Some of the soldiers who did things like that bragged about them. Bradford had heard them going on about what they'd done. They fell silent when they noticed him, but often not soon enough. Had he done such things, he would have kept quiet about them till people shoveled dirt over his grave. But he was a lawyer-he knew that talking about something often made it twice as real. Being a lawyer, he also tended to forget that things stayed real even without testimony about them.

As he regained the top of the cliff, he saw a Negro wearing only shirt and drawers lying next to a white man who'd had all his outer clothes stolen. The colored soldier stirred. The white man never would, not till the Judgment Trump blew: Major Bradford recognized Lionel Booth.

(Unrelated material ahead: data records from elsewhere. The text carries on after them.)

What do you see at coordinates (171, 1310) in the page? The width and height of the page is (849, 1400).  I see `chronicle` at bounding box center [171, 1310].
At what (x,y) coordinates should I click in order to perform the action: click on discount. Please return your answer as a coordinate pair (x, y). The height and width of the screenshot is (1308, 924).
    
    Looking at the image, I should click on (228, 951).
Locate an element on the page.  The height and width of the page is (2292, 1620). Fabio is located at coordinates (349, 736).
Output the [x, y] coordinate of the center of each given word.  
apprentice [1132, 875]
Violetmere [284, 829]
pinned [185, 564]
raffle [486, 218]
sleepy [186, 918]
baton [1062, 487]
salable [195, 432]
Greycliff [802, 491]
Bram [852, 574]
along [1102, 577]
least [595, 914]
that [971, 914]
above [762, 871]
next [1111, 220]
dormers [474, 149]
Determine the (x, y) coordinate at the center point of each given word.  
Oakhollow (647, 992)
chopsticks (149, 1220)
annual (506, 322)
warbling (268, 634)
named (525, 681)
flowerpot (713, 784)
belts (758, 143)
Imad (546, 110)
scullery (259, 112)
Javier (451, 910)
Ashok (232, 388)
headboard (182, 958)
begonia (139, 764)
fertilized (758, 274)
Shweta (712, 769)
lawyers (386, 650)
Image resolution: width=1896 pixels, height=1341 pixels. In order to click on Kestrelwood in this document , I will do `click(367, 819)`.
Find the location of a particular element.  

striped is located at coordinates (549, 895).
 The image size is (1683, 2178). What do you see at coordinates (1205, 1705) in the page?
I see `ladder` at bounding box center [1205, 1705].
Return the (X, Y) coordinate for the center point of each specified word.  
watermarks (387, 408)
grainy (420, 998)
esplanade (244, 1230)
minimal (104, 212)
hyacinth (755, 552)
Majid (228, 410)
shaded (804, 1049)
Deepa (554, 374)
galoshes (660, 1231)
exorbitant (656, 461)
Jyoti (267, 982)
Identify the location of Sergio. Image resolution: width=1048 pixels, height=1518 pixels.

Had the Rebs stripped Theodorick the same way? Bradford couldn't stand the idea. He hurried toward the place where Theo had fallen. “Where do you think you're going, you goddamn son of a bitch?” snarled the Confederate who'd captured him.

“To see my brother's body,” he answered, not slowing in the slightest. “Wouldn't you do the same for yours?”

The Confederate didn't answer. He also didn't fire. Bradford strode through the chaos of the sack of Fort Pillow. Rebs were busy stripping bodies and plundering sutlers' huts, stealing from the United States all the things their own gimcrack government couldn't give them.